## Exercices proposés
- a) Répondez à ces questions sur l'extrait :
(i) Quelle entreprise a eu l'idée de coordonner ses turbines lors des championnats du Monde de Barcelone ?
(ii) Quelle distance certains nageurs parcourent-ils chaque jour selon l'extrait ?
(iii) Vers quelle classe les élèves ont-ils la surprise de découvrir que la division n'est pas commutative ?
- b) Quelles sont toutes les personnes ou tous les personnages désignés par un prénom et un nom dans l'extrait ?
- c) Renvoyez le passage de l'extrait qui va de « De plus et c'est » à « aussi mathématiques qu'implacables. ».

## Extrait du document
┌──
Suite aux championnats du Monde de Barcelone où Myrtha pools a eu l'idée peu lumineuse de coordonner ses turbines pour placer les nageurs dans ce qui n'est certes pas un fouet à mayonnaise mais n'est pas non plus l'eau calme et immobile qu'on attend d'un bassin impartial, des voix se sont élevées pour demander d'arrêter les turbines (Lionel Horter, Fabrice Pellerin avait demandé un peu avant sans beaucoup être entendu qu'on arrête de jeter les meilleurs nageurs par-dessus les océans avec la bénédiction de la fédé) et même d'autres voix qu'on n'attendait pas dans ce domaine pour se lancer dans leur vice favori de programmation ou de critique de l'ordre établi, avec quelques pages de code et des calculs ou des remarques pertinentes : le dieu Python semble confirmer qu'en tournant en rond dans un rectangle, l'eau aurait bien pu empêcher les nageurs de s'affronter aussi loyalement qu'on aurait pu l'espérer d'un championnat du Monde.
Mais la question qui tue c'est "courant dans un sens à l'aller, dans l'autre au retour, ça ne change rien, non?", à laquelle un courageux intervenant a tenté de réagir, parce que la sagesse populaire, c'est comme la poussière dans les lames de parquet, faut se lever tôt pour en venir à bout.

Le rêve de Gaston
Certes Gaston Lagaffe peut dormir une heure et rêver de faire tout le boulot deux fois plus vite dans la deuxième heure. S'il y arrive il aura effectivement obtenu le même résultat: deux unités de travail dans deux unités de temps, zéro plus deux divisé par deux ça fait bien un tout rond, il a mérité son salaire (si si il paraît qu'il y a encore des gens qui ont un salaire de nos jours!). Dans ce cas un ralentissement de 100% suivi d'une accélération d'autant (l'effet du vent?) donne bien le même résultat final au numérateur, mais il n'y a aucun rapport entre un nageur de compétition et Gaston Lagaffe, n'est-ce-pas?
Il se trouve que les nageurs ne cherchent ni l'heure de travail ni les longueurs (encore que quand on en voit faire 15 km par jour on se demande si quelqu'un ne leur aurait pas fait croire ?) mais bien le temps. Et pour faire un temps, il ne suffit pas de faire la longueur, il faut aussi aller vite.
Le vice de la chose c'est que si chacun connaît la définition de la vitesse : distance divisée par le temps, les règles mathématiques sont formelles, ça implique que le temps c'est la longueur divisée par la vitesse qui se retrouve au dénominateur.
v = d/t  =>  t = d/v

Diviser pour faire régner l'or
Or la division a de fâcheuses habitudes, par exemple elle n'est pas commutative. C'est une grosse surprise des élèves vers la cinquième quand on essaie de leur inculquer des notions comme la masse volumique, alors qu'ils savent bien que deux gâteaux divisés par trois gourmands ça n'a rien à voir avec trois cookies partagés par deux goinfres.
De plus et c'est plus subtil, les ajouts ou soustractions au numérateur et au dénominateur n'obéissent pas à l'intuition commune mais à des règles aussi mathématiques qu'implacables.
└──
## Données affichées
┌──
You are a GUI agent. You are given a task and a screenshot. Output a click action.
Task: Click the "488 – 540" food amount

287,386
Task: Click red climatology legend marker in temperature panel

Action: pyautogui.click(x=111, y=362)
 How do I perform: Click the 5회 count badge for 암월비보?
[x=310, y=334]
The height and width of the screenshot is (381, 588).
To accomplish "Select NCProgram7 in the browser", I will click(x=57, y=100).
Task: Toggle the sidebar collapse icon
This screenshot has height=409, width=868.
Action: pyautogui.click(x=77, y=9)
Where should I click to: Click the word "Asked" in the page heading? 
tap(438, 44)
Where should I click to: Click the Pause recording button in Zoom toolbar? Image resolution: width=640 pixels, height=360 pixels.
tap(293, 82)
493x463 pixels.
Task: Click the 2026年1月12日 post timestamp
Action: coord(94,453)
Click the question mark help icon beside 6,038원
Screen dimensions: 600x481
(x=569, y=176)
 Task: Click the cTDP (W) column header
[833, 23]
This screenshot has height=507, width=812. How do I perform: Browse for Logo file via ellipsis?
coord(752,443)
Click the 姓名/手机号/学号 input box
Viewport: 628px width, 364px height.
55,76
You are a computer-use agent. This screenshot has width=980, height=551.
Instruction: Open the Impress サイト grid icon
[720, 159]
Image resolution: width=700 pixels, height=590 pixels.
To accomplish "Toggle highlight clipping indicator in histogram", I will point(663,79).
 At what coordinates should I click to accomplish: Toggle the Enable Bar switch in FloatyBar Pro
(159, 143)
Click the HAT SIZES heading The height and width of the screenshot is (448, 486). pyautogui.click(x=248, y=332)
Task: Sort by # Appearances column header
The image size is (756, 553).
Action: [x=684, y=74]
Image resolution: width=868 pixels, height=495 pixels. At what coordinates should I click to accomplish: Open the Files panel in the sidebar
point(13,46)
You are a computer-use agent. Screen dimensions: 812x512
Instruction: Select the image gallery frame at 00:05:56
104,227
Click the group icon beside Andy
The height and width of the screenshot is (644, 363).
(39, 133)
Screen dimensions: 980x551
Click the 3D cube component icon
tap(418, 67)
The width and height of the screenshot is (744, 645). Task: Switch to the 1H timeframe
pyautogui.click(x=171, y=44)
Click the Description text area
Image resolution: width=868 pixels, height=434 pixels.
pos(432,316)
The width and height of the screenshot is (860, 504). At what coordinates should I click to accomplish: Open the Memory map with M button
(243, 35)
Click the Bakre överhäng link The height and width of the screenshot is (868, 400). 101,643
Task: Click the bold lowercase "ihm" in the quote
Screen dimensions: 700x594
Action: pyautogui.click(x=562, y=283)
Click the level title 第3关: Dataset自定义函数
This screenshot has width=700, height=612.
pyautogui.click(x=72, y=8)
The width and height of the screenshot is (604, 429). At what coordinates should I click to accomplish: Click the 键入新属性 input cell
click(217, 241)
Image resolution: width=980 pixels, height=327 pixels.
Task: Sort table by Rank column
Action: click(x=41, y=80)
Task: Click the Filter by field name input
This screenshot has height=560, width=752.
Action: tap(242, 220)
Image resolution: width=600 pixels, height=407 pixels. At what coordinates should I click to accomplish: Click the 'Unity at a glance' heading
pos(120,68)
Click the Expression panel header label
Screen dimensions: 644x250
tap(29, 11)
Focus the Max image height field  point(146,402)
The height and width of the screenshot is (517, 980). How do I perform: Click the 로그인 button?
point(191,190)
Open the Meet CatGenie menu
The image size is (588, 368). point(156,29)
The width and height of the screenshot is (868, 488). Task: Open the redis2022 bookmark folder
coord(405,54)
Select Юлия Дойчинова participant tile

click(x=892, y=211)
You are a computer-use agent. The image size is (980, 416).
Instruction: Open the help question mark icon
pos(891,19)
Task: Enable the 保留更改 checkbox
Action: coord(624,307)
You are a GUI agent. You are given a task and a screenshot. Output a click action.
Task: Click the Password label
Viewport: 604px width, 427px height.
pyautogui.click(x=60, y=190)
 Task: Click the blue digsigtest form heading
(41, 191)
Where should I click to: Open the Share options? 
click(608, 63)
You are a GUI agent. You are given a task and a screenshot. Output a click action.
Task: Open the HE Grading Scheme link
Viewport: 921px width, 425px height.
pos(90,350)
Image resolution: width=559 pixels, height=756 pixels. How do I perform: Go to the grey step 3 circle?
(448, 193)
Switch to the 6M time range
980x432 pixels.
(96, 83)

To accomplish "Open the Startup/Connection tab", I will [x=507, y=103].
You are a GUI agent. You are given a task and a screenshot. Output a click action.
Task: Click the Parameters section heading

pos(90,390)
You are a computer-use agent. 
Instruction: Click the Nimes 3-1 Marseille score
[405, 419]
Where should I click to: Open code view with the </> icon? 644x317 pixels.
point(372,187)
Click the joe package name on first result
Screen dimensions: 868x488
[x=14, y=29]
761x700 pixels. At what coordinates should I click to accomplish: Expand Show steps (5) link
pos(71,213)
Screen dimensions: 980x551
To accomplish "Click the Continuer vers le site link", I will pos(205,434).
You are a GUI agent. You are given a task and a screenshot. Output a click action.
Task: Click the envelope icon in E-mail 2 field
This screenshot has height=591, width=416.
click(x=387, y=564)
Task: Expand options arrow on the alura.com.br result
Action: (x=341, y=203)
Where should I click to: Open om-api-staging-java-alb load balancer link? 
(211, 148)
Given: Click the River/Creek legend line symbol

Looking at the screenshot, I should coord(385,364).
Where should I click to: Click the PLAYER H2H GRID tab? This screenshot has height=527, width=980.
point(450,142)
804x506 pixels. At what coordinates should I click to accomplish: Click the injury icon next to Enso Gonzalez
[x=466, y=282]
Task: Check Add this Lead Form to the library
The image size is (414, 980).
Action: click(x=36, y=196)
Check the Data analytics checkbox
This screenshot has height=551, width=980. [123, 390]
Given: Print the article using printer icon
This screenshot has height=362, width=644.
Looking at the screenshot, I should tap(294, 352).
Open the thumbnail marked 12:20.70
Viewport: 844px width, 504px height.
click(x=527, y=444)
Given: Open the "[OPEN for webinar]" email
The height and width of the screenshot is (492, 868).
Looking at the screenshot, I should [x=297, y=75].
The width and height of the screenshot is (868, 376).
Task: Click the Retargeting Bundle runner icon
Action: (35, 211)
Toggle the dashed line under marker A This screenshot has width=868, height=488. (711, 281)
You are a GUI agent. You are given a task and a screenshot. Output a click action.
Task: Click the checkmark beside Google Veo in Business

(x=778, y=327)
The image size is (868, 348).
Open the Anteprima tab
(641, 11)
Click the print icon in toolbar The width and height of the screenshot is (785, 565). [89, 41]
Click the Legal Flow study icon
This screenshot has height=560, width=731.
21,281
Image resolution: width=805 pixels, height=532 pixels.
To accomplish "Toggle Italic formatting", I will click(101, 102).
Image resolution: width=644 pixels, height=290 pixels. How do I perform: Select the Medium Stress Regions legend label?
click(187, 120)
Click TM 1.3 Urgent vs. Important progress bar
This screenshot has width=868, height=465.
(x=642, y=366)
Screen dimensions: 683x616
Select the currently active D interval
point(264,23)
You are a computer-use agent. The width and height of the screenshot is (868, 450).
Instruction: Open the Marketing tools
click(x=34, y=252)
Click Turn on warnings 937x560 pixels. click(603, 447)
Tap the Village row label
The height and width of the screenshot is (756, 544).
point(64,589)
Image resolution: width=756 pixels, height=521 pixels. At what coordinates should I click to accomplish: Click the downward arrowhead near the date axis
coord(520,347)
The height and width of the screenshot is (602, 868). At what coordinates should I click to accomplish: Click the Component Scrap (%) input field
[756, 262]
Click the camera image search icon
└──
## Réponses par exercice
- a)
(i) Myrtha pools
(ii) 15 km par jour
(iii) Vers la cinquième

- b)
Lionel Horter
Fabrice Pellerin
Gaston Lagaffe

- c)
De plus et c'est plus subtil, les ajouts ou soustractions au numérateur et au dénominateur n'obéissent pas à l'intuition commune mais à des règles aussi mathématiques qu'implacables.